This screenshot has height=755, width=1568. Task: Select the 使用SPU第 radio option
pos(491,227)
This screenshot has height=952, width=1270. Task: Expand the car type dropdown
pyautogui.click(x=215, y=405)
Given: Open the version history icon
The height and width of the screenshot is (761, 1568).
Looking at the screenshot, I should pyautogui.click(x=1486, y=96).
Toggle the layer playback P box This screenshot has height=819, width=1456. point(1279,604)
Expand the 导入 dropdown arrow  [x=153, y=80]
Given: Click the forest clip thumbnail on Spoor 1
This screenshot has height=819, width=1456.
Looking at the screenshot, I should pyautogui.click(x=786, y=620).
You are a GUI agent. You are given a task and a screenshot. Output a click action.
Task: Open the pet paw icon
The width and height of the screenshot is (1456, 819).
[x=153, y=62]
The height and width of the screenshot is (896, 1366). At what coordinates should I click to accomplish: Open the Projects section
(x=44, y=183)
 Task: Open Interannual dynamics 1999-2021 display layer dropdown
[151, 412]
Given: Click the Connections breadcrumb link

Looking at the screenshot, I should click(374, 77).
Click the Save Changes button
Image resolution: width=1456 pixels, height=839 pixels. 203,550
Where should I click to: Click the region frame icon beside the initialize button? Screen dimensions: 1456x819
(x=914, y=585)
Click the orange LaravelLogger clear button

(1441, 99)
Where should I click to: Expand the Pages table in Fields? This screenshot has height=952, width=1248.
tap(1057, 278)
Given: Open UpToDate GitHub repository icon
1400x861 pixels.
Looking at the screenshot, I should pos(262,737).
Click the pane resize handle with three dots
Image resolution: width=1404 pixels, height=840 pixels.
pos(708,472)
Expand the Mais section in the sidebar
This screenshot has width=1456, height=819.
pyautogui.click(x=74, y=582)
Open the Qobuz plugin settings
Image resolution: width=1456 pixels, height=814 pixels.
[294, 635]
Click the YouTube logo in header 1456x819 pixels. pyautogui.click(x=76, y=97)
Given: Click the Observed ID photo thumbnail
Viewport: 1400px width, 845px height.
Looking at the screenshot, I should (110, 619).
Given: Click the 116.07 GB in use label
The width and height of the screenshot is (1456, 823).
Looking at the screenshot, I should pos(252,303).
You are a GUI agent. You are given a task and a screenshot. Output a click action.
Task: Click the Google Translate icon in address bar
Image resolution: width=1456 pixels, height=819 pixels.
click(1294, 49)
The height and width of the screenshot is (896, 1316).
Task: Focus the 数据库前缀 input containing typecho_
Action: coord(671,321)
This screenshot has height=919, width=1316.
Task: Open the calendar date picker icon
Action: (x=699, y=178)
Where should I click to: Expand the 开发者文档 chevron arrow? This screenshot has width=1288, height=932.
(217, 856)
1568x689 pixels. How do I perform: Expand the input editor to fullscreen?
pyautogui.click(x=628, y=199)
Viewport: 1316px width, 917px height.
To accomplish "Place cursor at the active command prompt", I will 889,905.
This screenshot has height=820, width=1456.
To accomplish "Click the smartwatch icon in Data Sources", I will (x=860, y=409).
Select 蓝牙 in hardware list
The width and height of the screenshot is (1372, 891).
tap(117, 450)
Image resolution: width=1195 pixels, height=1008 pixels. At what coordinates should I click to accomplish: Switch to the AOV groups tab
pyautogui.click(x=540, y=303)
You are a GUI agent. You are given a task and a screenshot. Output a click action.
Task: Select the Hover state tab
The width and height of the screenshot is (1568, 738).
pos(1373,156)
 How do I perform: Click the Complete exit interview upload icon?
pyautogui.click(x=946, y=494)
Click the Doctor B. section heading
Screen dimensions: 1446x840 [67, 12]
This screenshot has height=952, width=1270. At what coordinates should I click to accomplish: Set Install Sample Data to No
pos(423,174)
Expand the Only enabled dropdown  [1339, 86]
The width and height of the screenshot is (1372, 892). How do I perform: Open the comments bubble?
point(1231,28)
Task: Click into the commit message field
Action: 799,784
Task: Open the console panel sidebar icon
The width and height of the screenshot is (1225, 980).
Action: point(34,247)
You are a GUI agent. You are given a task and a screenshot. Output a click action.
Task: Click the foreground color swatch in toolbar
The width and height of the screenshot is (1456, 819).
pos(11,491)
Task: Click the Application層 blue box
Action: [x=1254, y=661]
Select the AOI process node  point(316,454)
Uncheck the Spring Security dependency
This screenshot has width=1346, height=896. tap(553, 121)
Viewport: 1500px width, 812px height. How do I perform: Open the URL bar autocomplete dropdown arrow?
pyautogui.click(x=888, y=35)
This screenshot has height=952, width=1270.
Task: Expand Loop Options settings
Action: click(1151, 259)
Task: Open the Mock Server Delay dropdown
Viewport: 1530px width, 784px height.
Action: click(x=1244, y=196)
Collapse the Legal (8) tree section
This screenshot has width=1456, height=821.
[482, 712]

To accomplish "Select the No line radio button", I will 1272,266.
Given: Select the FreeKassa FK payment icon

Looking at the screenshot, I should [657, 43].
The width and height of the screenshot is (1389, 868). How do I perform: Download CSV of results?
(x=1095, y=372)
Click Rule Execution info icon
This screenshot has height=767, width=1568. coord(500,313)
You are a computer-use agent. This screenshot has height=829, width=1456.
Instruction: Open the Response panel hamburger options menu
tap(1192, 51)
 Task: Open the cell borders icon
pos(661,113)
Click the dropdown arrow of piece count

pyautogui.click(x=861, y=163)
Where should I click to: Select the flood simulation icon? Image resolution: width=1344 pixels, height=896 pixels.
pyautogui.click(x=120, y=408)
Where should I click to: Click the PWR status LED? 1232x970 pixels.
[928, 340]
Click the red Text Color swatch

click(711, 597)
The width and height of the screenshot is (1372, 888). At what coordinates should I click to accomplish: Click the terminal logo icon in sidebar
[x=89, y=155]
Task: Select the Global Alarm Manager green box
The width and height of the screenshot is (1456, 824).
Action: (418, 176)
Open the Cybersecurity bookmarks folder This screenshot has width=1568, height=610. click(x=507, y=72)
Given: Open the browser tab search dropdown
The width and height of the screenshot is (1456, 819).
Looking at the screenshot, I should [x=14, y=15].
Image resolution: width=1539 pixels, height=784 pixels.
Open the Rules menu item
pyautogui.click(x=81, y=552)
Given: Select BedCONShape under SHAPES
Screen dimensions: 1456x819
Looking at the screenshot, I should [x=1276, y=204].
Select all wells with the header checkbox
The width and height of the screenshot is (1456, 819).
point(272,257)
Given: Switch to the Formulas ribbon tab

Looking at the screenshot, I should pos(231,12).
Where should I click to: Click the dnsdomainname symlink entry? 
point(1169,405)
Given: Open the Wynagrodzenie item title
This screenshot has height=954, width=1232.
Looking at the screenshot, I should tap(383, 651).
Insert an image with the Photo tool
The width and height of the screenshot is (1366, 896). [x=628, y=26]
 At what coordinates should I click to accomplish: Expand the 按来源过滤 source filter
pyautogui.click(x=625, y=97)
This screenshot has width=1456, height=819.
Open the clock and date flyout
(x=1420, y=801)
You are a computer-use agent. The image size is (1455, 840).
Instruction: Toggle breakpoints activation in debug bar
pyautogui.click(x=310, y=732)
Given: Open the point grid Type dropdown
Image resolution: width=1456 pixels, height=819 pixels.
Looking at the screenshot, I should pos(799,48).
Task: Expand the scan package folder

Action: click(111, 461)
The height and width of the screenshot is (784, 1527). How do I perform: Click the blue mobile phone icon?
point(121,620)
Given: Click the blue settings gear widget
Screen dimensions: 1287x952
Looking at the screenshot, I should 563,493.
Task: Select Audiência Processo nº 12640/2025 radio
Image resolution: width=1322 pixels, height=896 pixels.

────────────────────

— Directions —
Gather up, from the records above, each line where the word "will" appears.

— Exercise answer —
To accomplish "Place cursor at the active command prompt", I will 889,905.
To accomplish "Click the smartwatch icon in Data Sources", I will (x=860, y=409).
To accomplish "Select the No line radio button", I will 1272,266.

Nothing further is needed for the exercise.